Set problem:
In the essay on the homo oeconomicus below, can you copy out the passage that begins with the words "Conceptual Foundations" and ends after the words "life-serving, and life-affirming.", word for word?

== Source excerpt

The Dogma of the Homo Oeconomicus Needs to End

Conceptual Foundations

Our current economic system takes the concept of the homo oeconomicus for granted. It has colonized the human mind and overtaken the diversity and wealth of human capabilities. It is time to embrace a more holistic view on human behavior, and the many ways it can be life-serving, and life-affirming.

The concept of the homo oeconomicus is often the first thing we learn about economics, whether implicitly by basically any sales advert, or in an introductory session on economics. It embodies the model behavior all our business plans, marketing strategies, budget plans, insurance policies and all the other projections and plans we make in the economy are based on. It has even been adapted into the area of political economy, and of course famously to public choice theory, to analyze or predict political behavior. The homo oeconomicus is the model of perfect rationality: a human being always looking to satisfy his – or her – self-interest and maximize utility wherever possible. Additionally, this model human has complete information about all markets and the properties of all goods.

The human mind is capable of more than cost-benefit analysis

If we take the element of perfect knowledge on markets and goods aside, it assumes that human being’s behavior is always logical and based on a cost-benefit analysis. It embodies a perfection of the model human behavior that became the ideal in the West with the renaissance. Obvious criticism of this model is of course that it is too egoistic, cannot account for altruistic behavior, or any behavior that cannot be understood as generating the best use and return for the individual.

Indeed, proponents are far from it to classify partnerships or altruistic behavior as incompatible with the homo oeconomicus. Sacrifices or compromises in for others can in some situations be the best option available – but this choice would not be made if a higher utility for that individual could be achieved with a different option. It reduces partnerships and altruistic behavior to being only a community of convenience, where the individual will break out whenever possible of if he or she can satisfy personal needs without assistance.

====
== Record set

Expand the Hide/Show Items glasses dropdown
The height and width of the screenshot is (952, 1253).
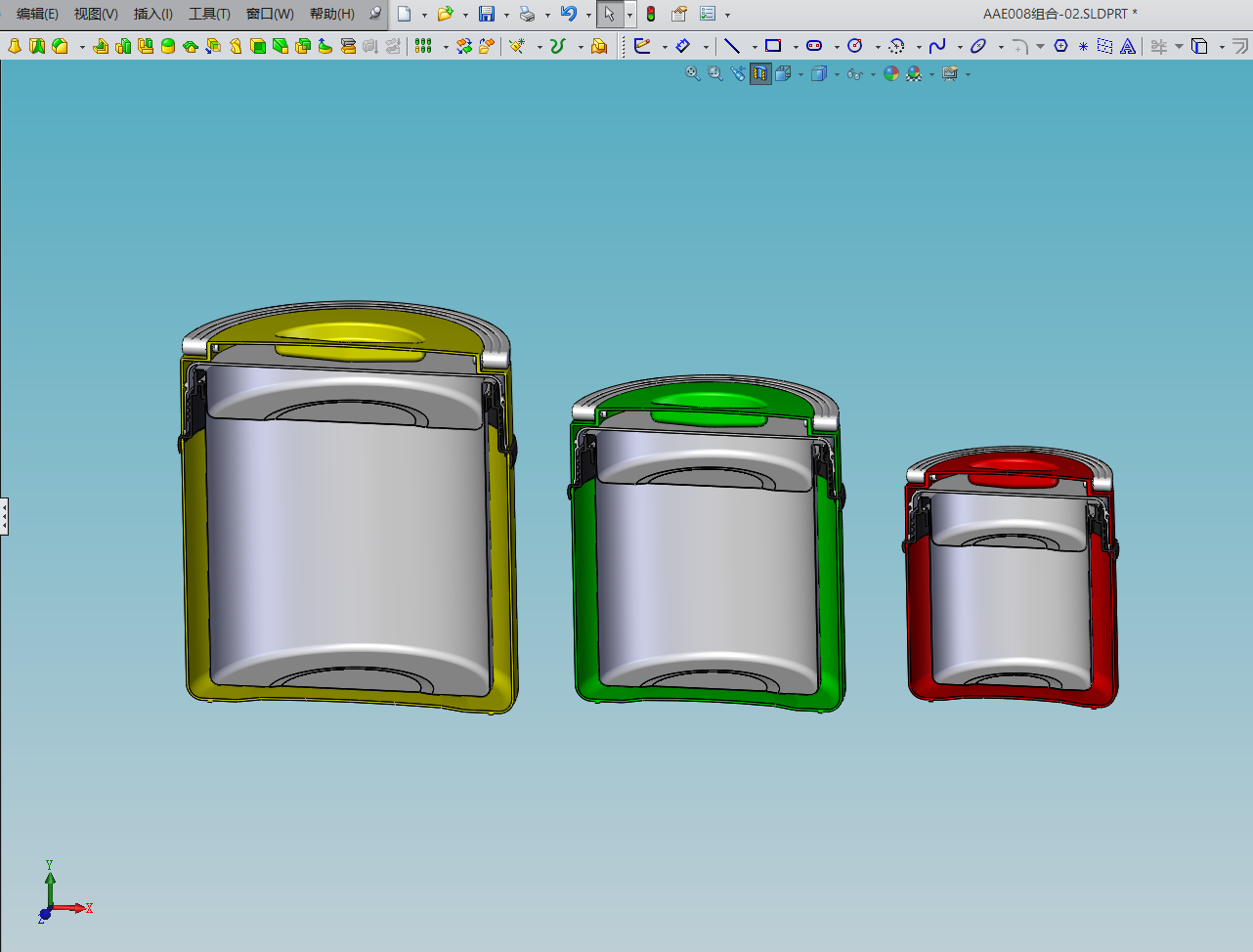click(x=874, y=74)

====
== Record set

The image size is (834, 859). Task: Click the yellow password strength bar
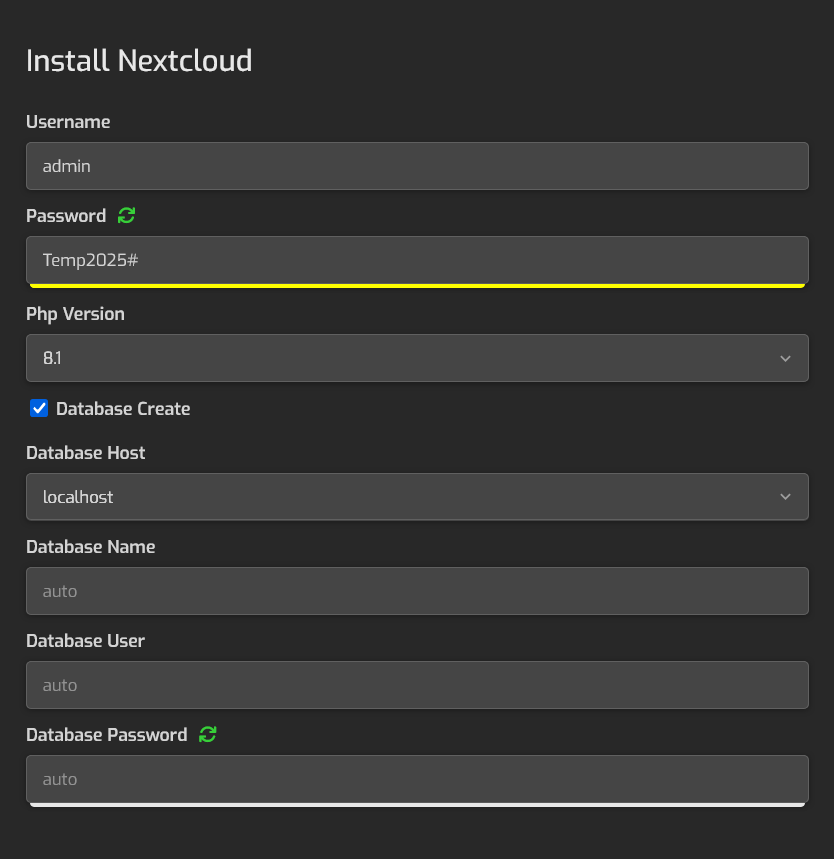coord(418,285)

====

Task solution:
Conceptual Foundations

Our current economic system takes the concept of the homo oeconomicus for granted. It has colonized the human mind and overtaken the diversity and wealth of human capabilities. It is time to embrace a more holistic view on human behavior, and the many ways it can be life-serving, and life-affirming.